─── Text shown ───
Network protocol stacks typically follow a multi-layer hierarchical architecture. What determines the required number of layers, or the number of protocols at each layer? The space of applications, services and user expectations (at the top layer) and the space of elementary functions (at the bottom layer) are constantly evolving -- how does this dynamic environment affect the organization of layered protocol stacks? What determines the evolvability of a protocol stack in the presence of changes? How does evolvability relate to other important system-wide properties such as robustness (the ability to deal with unexpected change), optimality and modularity? These are some of the high-level questions that this research project focuses on.
Intellectual Merit: This research seeks to reexamine the fundamentals of protocols design and investigate the role of and dependencies between several central concepts: layering, modularity, complexity, robustness, optimality. The central theme in this research, however, is evolution -- networking architectures are not designed to work in a static environment. Applications, services, user expectations, communication and computing technologies, as well as the underlying economics, are all in a constant state of flux.
Rather than rely on a single modeling framework, this research starts with two preliminary models, referred to as Stratum and Lexis. The two models share some features but are also significantly different and complementary. They both capture the time-varying character of a layered design process aiming to support a dynamic set of applications from an underlying set of (also dynamic) elementary functions. Stratum is more constrained than Lexis as it considers, first, a specific ordering for the available building blocks, and second, an endogenous model for the ``death rate'' of existing applications. Lexis, on the other hand, is more general and more abstract, and captures how a time-varying set of regular expressions can be constructed hierarchically from a time-varying alphabet, re-using simpler regular expressions as much as possible. The Stratum and Lexis models are initial steps towards developing a base understanding of what factors influence the evolvability and sustainability of protocols. With this base in place, further domain-specific insight can be developed and yield targeted guidelines for the design of future network protocols.
───
### [Directions]
• a. Please copy from the research summary above the passage starting with "Intellectual Merit: This" and going on through "state of flux.", word for word.
• b. Turn the paragraph of the research summary that begins "Intellectual Merit: This research seeks" into a short bulleted list that keeps its main facts.
• c. How does the research summary define robustness?
─── Supplied data ───
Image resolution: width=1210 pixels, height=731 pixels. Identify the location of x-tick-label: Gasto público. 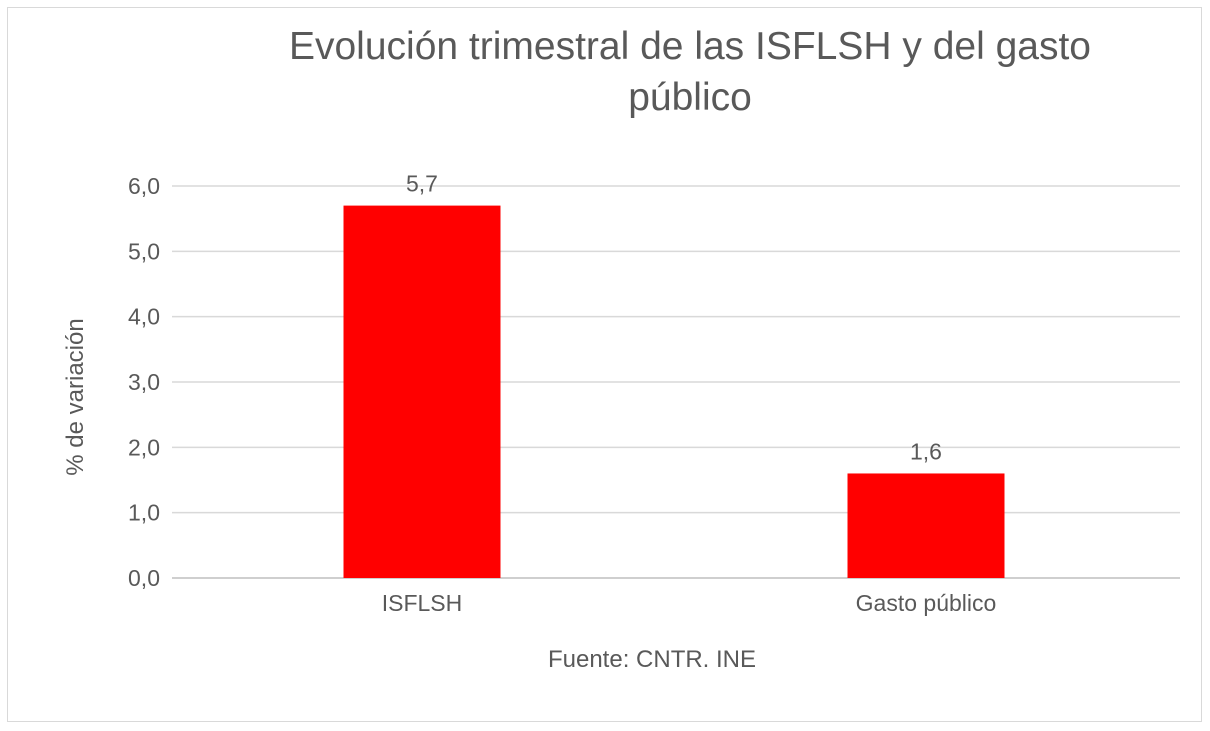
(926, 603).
───
─── Supplied data ───
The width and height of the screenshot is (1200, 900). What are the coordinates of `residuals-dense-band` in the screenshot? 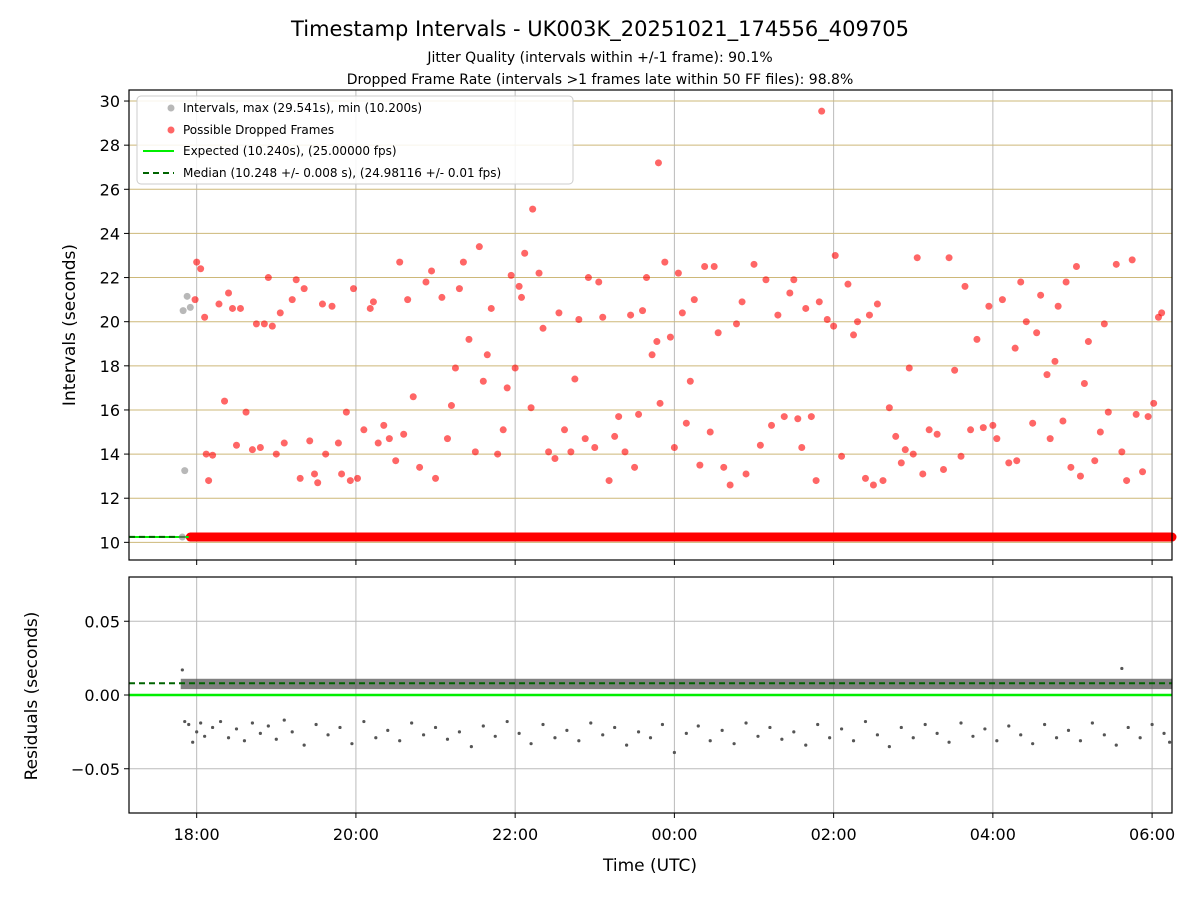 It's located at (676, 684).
───
─── Supplied data ───
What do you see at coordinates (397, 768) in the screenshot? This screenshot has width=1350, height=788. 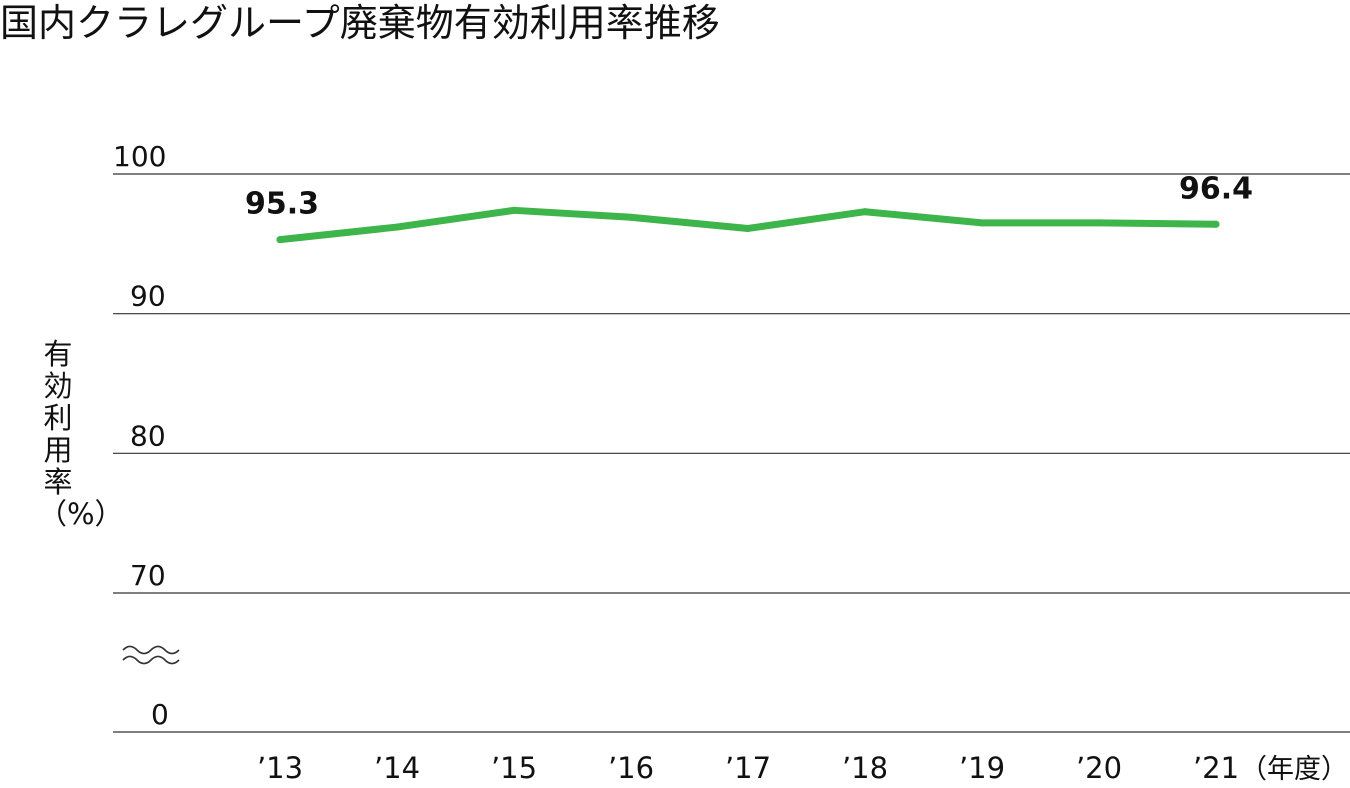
───
### [Results of the tasks]
• a.
Intellectual Merit: This research seeks to reexamine the fundamentals of protocols design and investigate the role of and dependencies between several central concepts: layering, modularity, complexity, robustness, optimality. The central theme in this research, however, is evolution -- networking architectures are not designed to work in a static environment. Applications, services, user expectations, communication and computing technologies, as well as the underlying economics, are all in a constant state of flux.

• b.
- The research reexamines the fundamentals of protocol design.
- It investigates the role of and dependencies between layering, modularity, complexity, robustness and optimality.
- Its central theme is evolution, since networking architectures are not designed to work in a static environment.
- Applications, services, user expectations, communication and computing technologies, and the underlying economics are all in constant flux.

• c. Robustness is the ability to deal with unexpected change.